Mother gasped. “Do you think I don’t know whether or not my own sister had the sight?”
“Perhaps, but I am just as sure that my sister does not!” David stared her down stubbornly.
“Then how
do you explain all that has happened here this month—and today, here at this house?”
“I don’t know, Mother. But there must be an explanation, an explanation that is based on science we don’t yet understand. Perhaps in twenty years we will laugh at how ignorant we were today. Perhaps spirit communication will be as commonplace as the post. Think how we marveled at the telegraph only a couple of years ago!” Mother continued to glare at David, with her hands on her hips. He dropped his voice, and I had to strain to hear him continue. “This is not what I want for Kate, or Maggie. Do not give them this reputation. I want to see them married into good families and happy. You must not jeopardize that!”
I was touched by his protectiveness. David, fourteen years older than I and nearly seventeen years older than Kate, was almost a father to us. As for my real father, he packed his own lunch and walked out to the new house that day, turning his back on the rapping for the last time.

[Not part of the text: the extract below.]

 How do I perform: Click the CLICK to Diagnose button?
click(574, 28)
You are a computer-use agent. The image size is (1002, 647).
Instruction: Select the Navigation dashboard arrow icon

The new house was partially under roof, and Father moved in immediately, preferring the frigid April wind to living in a house with spirits. Mother never commented on his desertion, and although the house would be finished within a month’s time, neither she nor Kate or I ever lived in it as anything more than a guest.
It would be wrong to say that we did not think about him or miss him. But Father’s absence did not trouble us greatly.
In spite of David’s protests, it did not take long for people to find out that the rapping had followed us to the farm and was heard only in the presence of the two youngest Fox daughters. Mrs. Redfield was soon included in my mother’s confidence—and then Mrs. Jewell and Mrs. Duesler. Every evening Mother lit a candle in David’s parlor, drew the curtains and closed the door, and then the ladies waited eagerly for rappings from the spirit world. Kate and I sat together on the settee, holding hands, smiling indulgently as the spirits rapped yes and no to questions about their heavenly reward.